• [WHAT YOU ARE ASKED TO DO]: Rewrite the records from the line containing "You are a computer-use agent. The width" through the line containing "(x=35, y=173)", inclusive, substituting "check box" for "checkbox" and leaving everything else unchanged.

• [GIVEN DATA]:
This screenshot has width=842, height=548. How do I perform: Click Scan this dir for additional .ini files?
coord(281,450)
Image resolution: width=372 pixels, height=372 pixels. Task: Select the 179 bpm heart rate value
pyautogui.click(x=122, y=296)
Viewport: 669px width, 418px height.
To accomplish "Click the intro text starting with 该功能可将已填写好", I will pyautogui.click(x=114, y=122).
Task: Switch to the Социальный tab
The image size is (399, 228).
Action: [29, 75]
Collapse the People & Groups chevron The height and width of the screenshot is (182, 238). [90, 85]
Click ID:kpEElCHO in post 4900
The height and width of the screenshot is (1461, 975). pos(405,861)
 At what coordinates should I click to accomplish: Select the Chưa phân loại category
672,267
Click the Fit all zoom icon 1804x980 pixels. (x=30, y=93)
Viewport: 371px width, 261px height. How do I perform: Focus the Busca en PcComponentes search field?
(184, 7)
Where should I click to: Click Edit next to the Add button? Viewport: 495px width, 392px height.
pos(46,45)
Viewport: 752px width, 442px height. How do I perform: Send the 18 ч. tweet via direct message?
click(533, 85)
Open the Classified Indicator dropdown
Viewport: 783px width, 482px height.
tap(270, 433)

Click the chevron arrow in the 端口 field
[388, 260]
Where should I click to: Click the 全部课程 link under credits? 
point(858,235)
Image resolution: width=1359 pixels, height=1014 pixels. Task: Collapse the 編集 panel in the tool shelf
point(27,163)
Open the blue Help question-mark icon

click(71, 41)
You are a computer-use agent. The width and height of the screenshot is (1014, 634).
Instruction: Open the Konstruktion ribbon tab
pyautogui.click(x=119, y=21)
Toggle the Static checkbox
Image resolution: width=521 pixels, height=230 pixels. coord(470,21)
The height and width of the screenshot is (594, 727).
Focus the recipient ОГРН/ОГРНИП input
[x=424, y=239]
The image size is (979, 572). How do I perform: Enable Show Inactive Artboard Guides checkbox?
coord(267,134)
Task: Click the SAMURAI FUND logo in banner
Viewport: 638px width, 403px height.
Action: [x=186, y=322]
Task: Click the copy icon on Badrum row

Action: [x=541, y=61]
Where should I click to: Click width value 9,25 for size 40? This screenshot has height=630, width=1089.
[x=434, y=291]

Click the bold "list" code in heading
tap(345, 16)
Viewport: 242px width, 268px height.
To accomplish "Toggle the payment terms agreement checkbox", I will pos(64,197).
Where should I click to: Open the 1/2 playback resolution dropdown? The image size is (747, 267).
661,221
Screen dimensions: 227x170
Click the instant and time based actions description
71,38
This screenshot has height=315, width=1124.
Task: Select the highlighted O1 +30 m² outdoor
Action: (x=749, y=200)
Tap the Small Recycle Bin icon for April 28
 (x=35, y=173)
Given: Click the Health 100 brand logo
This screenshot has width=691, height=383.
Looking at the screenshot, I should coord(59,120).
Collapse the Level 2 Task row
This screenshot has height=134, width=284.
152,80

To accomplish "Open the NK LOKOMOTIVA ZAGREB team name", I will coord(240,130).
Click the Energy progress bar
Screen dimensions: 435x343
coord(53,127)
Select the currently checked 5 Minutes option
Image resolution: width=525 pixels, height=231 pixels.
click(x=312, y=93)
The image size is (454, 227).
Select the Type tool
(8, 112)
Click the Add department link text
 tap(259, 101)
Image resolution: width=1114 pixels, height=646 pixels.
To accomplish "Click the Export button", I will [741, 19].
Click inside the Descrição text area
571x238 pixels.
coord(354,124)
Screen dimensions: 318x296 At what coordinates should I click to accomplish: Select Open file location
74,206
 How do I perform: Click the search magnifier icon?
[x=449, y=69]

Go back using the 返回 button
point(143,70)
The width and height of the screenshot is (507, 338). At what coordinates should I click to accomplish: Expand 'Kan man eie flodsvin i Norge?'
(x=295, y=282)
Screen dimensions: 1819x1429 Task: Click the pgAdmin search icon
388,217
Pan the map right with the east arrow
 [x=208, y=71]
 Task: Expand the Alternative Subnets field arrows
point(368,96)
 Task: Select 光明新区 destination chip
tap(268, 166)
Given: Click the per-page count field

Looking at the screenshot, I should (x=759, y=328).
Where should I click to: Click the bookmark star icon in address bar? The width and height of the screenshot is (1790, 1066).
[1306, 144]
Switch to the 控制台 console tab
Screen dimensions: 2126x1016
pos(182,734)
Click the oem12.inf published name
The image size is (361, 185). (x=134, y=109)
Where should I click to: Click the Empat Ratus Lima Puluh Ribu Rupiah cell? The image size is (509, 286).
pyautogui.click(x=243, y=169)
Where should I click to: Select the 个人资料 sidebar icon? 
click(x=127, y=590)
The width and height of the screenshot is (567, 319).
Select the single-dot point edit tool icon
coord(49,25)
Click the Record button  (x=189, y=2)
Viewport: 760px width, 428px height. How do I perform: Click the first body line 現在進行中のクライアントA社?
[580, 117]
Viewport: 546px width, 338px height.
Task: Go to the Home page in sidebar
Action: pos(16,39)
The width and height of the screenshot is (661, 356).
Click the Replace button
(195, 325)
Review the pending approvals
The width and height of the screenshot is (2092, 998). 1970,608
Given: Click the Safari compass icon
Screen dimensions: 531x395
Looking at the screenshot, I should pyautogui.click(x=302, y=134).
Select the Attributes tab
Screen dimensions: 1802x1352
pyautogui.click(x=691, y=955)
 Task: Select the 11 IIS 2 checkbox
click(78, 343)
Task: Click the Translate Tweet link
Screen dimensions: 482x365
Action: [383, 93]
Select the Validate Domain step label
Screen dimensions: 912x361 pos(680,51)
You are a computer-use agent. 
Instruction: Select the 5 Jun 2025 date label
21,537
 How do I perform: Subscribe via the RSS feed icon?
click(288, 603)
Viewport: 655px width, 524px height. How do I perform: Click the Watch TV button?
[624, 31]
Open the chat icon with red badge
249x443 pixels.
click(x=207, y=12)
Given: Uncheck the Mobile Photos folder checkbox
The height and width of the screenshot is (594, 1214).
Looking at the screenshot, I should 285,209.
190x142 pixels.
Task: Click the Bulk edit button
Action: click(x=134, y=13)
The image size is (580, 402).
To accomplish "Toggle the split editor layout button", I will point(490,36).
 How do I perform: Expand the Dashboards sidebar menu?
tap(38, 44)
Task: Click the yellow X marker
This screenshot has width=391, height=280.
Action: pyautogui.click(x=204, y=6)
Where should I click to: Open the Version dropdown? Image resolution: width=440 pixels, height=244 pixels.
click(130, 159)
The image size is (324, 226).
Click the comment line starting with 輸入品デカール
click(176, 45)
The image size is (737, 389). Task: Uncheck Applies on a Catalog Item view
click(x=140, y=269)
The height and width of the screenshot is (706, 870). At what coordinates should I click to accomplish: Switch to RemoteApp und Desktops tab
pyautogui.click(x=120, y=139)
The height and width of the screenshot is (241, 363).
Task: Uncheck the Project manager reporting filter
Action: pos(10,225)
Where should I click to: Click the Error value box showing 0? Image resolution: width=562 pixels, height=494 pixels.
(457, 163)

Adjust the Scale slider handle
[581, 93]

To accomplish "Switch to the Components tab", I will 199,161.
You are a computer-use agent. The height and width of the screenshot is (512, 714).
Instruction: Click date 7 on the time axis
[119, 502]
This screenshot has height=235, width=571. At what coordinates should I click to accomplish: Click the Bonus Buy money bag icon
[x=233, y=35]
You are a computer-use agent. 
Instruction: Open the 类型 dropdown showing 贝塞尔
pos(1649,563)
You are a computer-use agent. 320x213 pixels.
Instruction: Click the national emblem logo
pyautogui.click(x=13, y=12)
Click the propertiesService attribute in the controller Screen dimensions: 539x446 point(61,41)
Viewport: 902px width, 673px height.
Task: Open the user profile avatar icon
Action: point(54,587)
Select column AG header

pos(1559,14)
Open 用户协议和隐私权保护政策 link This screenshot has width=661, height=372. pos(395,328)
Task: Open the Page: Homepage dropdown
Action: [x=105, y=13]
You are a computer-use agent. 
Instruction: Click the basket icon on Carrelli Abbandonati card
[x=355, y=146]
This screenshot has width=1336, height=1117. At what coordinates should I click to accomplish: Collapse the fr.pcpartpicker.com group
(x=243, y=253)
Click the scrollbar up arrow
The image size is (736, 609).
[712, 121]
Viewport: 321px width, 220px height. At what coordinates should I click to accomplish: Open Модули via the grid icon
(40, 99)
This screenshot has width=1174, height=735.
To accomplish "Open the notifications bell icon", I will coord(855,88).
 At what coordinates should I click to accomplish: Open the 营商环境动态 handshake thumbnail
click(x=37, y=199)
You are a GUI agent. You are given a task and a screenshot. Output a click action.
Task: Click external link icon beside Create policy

• [COMPLETED EXERCISE]:
You are a computer-use agent. The width and height of the screenshot is (1014, 634).
Instruction: Open the Konstruktion ribbon tab
pyautogui.click(x=119, y=21)
Toggle the Static check box
Image resolution: width=521 pixels, height=230 pixels. coord(470,21)
The height and width of the screenshot is (594, 727).
Focus the recipient ОГРН/ОГРНИП input
[x=424, y=239]
The image size is (979, 572). How do I perform: Enable Show Inactive Artboard Guides check box?
coord(267,134)
Task: Click the SAMURAI FUND logo in banner
Viewport: 638px width, 403px height.
Action: [x=186, y=322]
Task: Click the copy icon on Badrum row

Action: [x=541, y=61]
Where should I click to: Click width value 9,25 for size 40? This screenshot has height=630, width=1089.
[x=434, y=291]

Click the bold "list" code in heading
tap(345, 16)
Viewport: 242px width, 268px height.
To accomplish "Toggle the payment terms agreement check box", I will pos(64,197).
Where should I click to: Open the 1/2 playback resolution dropdown? The image size is (747, 267).
661,221
Screen dimensions: 227x170
Click the instant and time based actions description
71,38
This screenshot has height=315, width=1124.
Task: Select the highlighted O1 +30 m² outdoor
Action: (x=749, y=200)
Tap the Small Recycle Bin icon for April 28
 (x=35, y=173)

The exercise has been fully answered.